*** EXTRAIT DU DOCUMENT
Sujet : La proximité profonde avec D.ieu du fait du rayonnement des Treize Attributs de Miséricorde

[Pour mieux faire comprendre le concept de l’accueil du « rayonnement du visage de D.ieu dans le champ », le maamar développe la notion de la révélation des Treize Attributs de Miséricorde d’un point de vue général, et de ce qu’il en découle dans le service divin de l’homme.

C’est-à-dire :

Le sens simple de l’éveil des Treize Attributs de Miséricorde est qu’une personne ayant péché demande que son péché soit absout, ou qu’une personne en état de détresse invoque la miséricorde divine pour obtenir le salut. Cependant, d’après la ‘Hassidout, la révélation des Treize Attributs est le signe d’une profonde proximité entre D.ieu et l’âme humaine, qui suscite un vigoureux élan de l’âme à s’approcher de D.ieu.]

כִּי הִנֵּה כְּתִיב "יָאֵר ה' פָּנָיו אֵלֶיךָ", שֶׁהוּא עִנְיָן הֶאָרַת י"ג מִדּוֹת שֶׁיִּהְיֶה "פָּנִים בִּפְנִים".

Car il est en effet écrit : « D.ieu fera rayonner Son visage vers toi »,1 ce qui désigne le rayonnement des Treize Attributs de sorte qu’il y ait une situation où la Knesset Israël et D.ieu se retrouvent « face à face », à l’instar de deux personnes qui éprouvent une grande affection l’une pour l’autre et qui se tiennent face à face : au-delà de la proximité physique, cela exprime le lien profond qui les unit.
******
*** DONNÉES
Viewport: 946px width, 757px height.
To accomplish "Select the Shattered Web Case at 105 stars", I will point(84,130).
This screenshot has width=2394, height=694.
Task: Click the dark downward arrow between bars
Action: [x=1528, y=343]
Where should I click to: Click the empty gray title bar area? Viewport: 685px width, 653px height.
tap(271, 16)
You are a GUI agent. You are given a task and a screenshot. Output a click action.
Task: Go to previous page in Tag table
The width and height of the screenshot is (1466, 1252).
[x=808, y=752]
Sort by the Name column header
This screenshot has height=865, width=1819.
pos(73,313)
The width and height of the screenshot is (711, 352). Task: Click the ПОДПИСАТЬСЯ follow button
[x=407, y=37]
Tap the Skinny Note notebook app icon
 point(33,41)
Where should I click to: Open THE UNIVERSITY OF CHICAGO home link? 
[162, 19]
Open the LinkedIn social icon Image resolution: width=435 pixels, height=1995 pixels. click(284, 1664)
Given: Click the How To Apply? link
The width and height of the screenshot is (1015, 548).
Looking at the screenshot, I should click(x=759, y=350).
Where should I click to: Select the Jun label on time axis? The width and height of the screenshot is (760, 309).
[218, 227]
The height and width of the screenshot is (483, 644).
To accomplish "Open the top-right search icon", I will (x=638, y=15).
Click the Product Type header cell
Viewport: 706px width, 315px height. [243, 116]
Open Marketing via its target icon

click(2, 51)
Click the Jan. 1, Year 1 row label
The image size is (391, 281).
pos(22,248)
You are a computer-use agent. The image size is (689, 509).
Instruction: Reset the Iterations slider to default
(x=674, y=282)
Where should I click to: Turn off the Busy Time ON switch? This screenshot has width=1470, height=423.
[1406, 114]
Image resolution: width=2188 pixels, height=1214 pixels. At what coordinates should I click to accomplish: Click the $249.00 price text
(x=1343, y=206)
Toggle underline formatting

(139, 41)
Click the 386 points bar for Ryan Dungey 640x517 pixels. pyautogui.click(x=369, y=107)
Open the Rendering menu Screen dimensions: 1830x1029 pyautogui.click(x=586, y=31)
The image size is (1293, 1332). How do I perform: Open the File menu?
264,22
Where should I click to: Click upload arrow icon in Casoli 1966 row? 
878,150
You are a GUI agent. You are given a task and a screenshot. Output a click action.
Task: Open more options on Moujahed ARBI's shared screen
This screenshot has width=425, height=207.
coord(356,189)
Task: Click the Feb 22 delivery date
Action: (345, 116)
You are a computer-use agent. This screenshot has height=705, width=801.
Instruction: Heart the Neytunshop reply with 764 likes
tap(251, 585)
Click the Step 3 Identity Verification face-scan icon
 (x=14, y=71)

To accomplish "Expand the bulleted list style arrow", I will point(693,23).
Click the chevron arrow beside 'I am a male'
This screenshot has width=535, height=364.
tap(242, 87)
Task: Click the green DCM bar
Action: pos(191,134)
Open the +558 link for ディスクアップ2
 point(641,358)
******
Répondez d'après le texte sur les Treize Attributs de Miséricorde :
(a) Selon le sens simple, que fait une personne en état de détresse ?
(b) D'après la 'Hassidout, de quoi la révélation des Treize Attributs est-elle le signe ?
(c) À quoi la situation « face à face » est-elle comparée ?
Le matériel n'intervient pas dans cet exercice.

▶ _CORRIGÉ_:
(a) Elle invoque la miséricorde divine pour obtenir le salut.
(b) D'une profonde proximité entre D.ieu et l'âme humaine.
(c) À deux personnes qui éprouvent une grande affection l'une pour l'autre et qui se tiennent face à face.